Şimdi onlar yürüyorlar. Onlar bir köprünün üzerinde yürüyecekler. Bu ateşin üzerinde geçen çok ince ve çok zor bir köprüdür. Kim orayı geçerse cennete ulaşır, Rablerinin zevklerine ulaşır, Rablerinin şerefine ulaşır, Rablerinin razılığına ulaşır. Bunların hepsi onlara o köprüyü geçtikten sonra ikram edilmiştir. Bu mübareklerin yoludur.

Kim bu hayatta adımlarını mübarek yolda tutarsa onlar o köprünün, o yürünecek çok ince ve çok keskin ve çok dehşetli köprünün üzerinde geçebilecekler. Ama bu mübarek kişilerin yoludur.

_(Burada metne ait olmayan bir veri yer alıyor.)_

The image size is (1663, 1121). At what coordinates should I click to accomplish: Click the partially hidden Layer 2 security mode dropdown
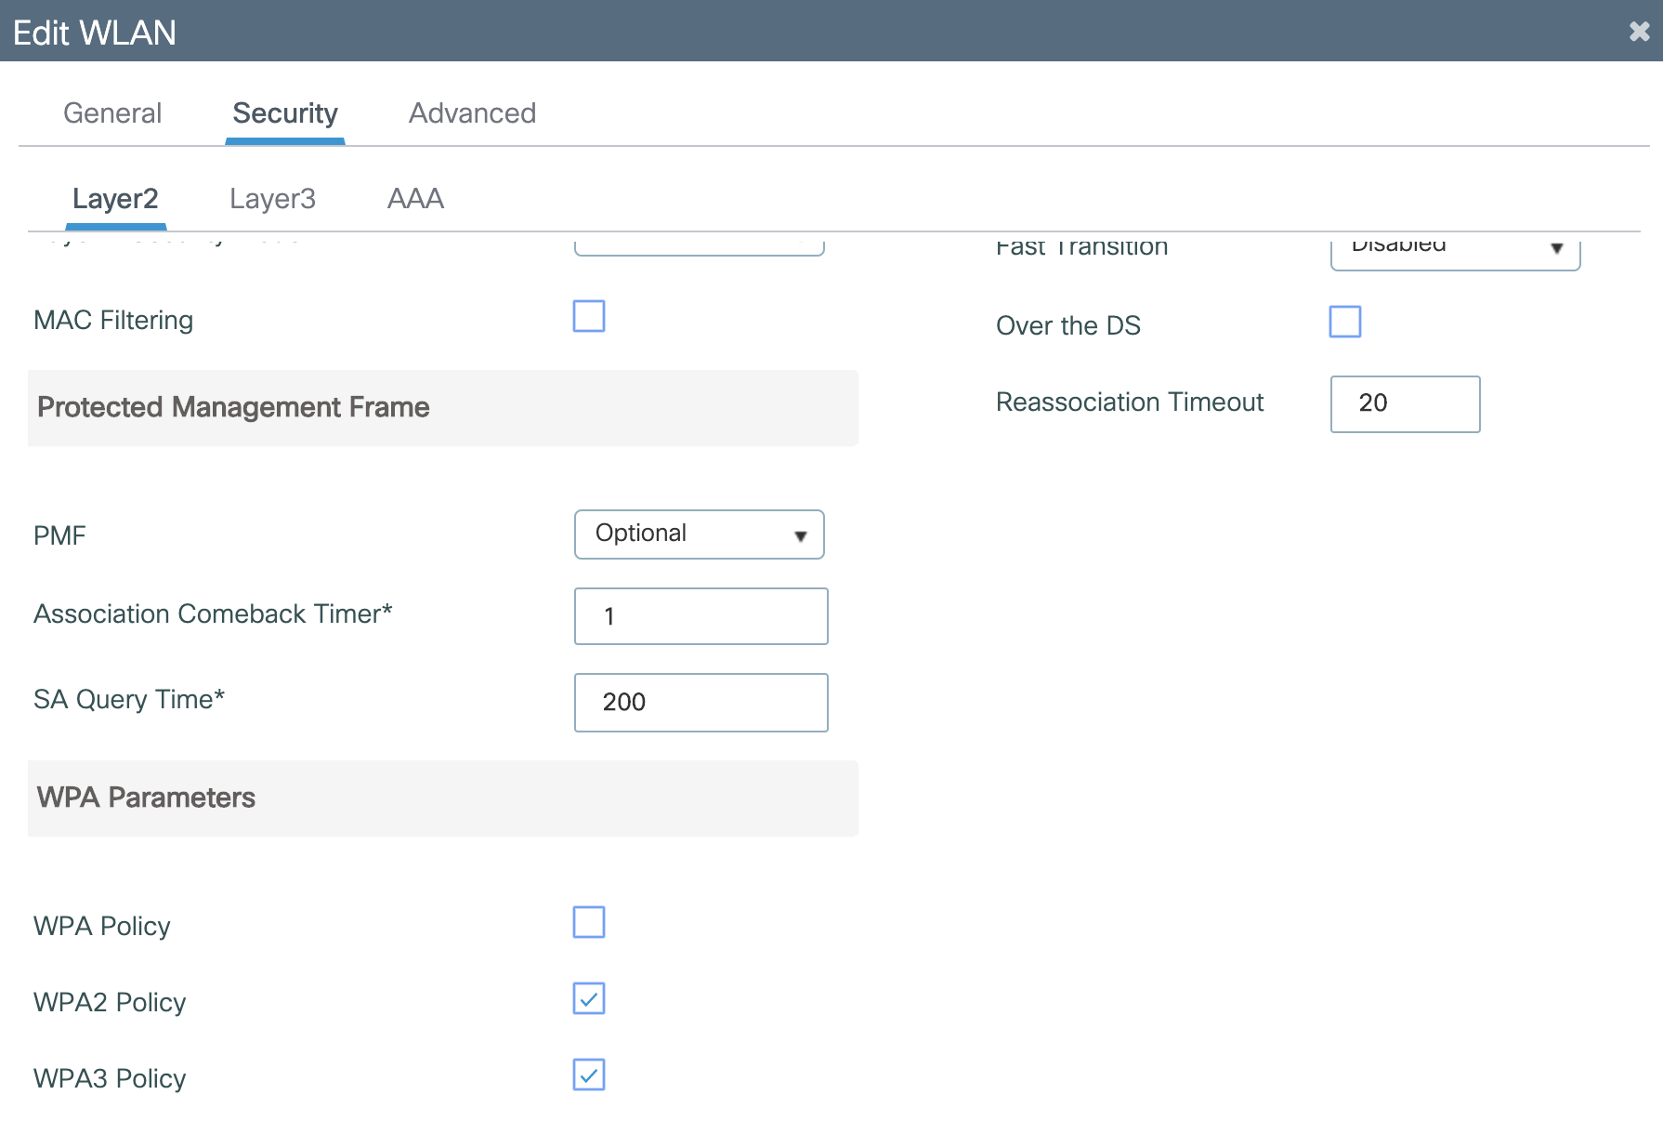point(699,246)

Kim hayatında kendini mübarek kişilerin yolunda gitmeye hazırlarsa, onlar o ilahi köprüden geçecekler ta ki mübarek yerlere. O mübarek yerler Âlemlerin Rabbi tarafından ikram edilmiştir ve kimse onların hudutlarını bilmez. Kimse bilemez. Kimse bilemez. SubhanAllah, tazimler Cenab-ı Allah’a dır.

İlahi kitapların bahsettiğine göre, mübarek yerlerin cennetine giren en son kişi, o en küçük cennet. Cennete giren en son kişiye on kere bu dünya kadar ikram edilmiştir. O o kadar mutlu oldu. Ama o mutluluktan daha fazla, o zaman düşünüyordu ki eğer bu alan sınırlıysa, ben ebedi olarak burada kalacaksam, sınırlı bir cennet’te ebediyete kadar mutlu olabilir miyim zannedersiniz?

Cennete giren son kişinin kalbine böyle birşey geldi. Orası bu dünyadan on kat daha büyük. Şimdi burada bir insana yaşamak için çok büyük. Ama o kişi girince Âlemlerin Rabbi o kişinin kalbine verdi ve hatırlattı ve söyletti; “Ey Rabbim, hayatımızda, dünya sınırlıydı. Hayatlarımız da sınırlıydı.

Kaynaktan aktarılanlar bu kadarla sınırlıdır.